____ 所给材料

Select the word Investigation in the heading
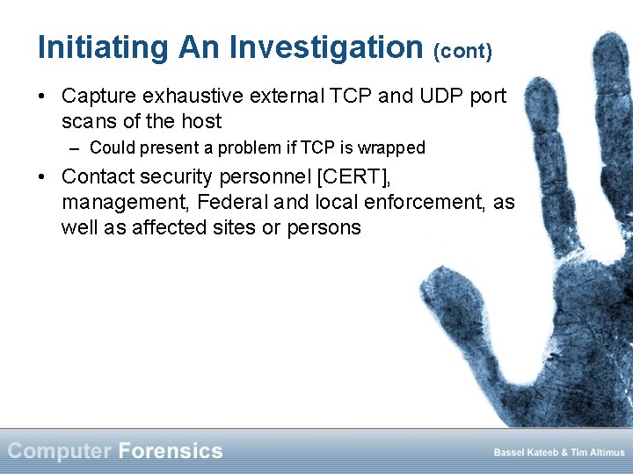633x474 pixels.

________
____ 所给材料

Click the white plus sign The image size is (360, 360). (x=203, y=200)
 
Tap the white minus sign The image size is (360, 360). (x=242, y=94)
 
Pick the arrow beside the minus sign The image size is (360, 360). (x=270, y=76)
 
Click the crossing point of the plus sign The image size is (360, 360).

________

**任务**
能否把材料中从含有“Select the word Investigation in the heading”的那一行起、到含有“633x474 pixels.”的那一行止（两端都算）的各行逐字返回？答案里不要放图片。

**任务答案**
Select the word Investigation in the heading
633x474 pixels.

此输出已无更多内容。